Tag 30–45 – Ihre Folgefenster
Wenn das Büro den Artikel überprüft hat:
- Innerhalb von 15 Tagen: Fordern Sie die §611(a)(7) Methode zur Überprüfung an – beschreiben Sie das zur Überprüfung verwendete Verfahren, den Namen und die Kontaktperson des kontaktierten Anbieters sowie das Datum der Kontaktaufnahme.
- Innerhalb von 30 Tagen: Reichen Sie eine parallele direkte Streitigkeit mit dem Einlieferer gemäß §623(a)(8) ein. Der Ausstatter hat dann 30 Tage Zeit, unabhängig von der erneuten Untersuchung durch die Behörde Nachforschungen anzustellen.
Tag 60–90 – Eskalation
Wenn die MOV-Antwort unzureichend ist (was fast immer der Fall ist – in den meisten MOV-Antworten heißt es nur „durch automatisierte Systeme verifiziert“) und der direkte Lieferantenstreit ebenfalls scheitert, reichen Sie eine CFPB-Beschwerde bei Consumerfinance.gov ein. CFPB sendet die Beschwerde an das Büro, das 15 Tage Zeit hat, auf CFPB zu antworten. Die Bundesakte selbst liefert oft Ergebnisse, die das Einschreiben nicht lieferte.
Wenn auch die CFPB-Beschwerde das Büro nicht bewegt, ist das der Punkt, an dem ein FCRA-Anwalt wirtschaftlich rational wird. Die meisten FCRA-Anwälte übernehmen Fälle im Notfall gemäß §616(a)(3), der dem vorherrschenden Verbraucher Anwaltsgebühren zuerkennt. Anleitung zur Beschwerde CFPB.
Kalendervorlage
Drucken Sie dies aus und kleben Sie es an die Wand über Ihrem Schreibtisch:
- Tag 0 – per Post zertifiziert, Datum in den Kalender eintragen.
- Tag 3–5 – Rückgabe der Green Card. Tragen Sie DIESES Datum als offizielles §611-Startdatum ein.
- Tag 25 – Wenn noch keine Antwort vorliegt, verfassen Sie Ihren Folgebrief (noch nicht senden).
- Tag 30 – Frist. Wenn keine Antwort erfolgt, senden Sie eine Folgenachricht mit der Aufforderung zur Löschung.
- Tag 30 + N – wenn die Antwort „bestätigt“ lautet, senden Sie den MOV-Brief §611(a)(7) innerhalb von 15 Tagen.
- Tag 45–60 – direkter Lieferantenstreit gemäß §623(a)(8).

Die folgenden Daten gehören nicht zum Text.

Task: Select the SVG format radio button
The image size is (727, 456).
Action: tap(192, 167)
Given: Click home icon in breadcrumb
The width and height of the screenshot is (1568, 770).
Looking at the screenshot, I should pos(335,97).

- Tag 60 – wenn immer noch keine Lösung gefunden wird, Beschwerde CFPB.
Fazit
Die 30-Tage-Uhr ist das leistungsstärkste Tool, das FCRA einem Verbraucher bietet. Die Ämter verlassen sich darauf, dass die meisten Streitigkeiten beigelegt werden. Wenn Sie den Kalender im Auge behalten, jede Empfangsbestätigung per Einschreiben dokumentieren und bei jeder versäumten Frist eskalieren, können Sie Elemente verschieben, die jahrelang in Ihrer Akte gestanden haben. Das Gesetz soll dafür sorgen, dass das Schweigen das Büro kostet, nicht Sie.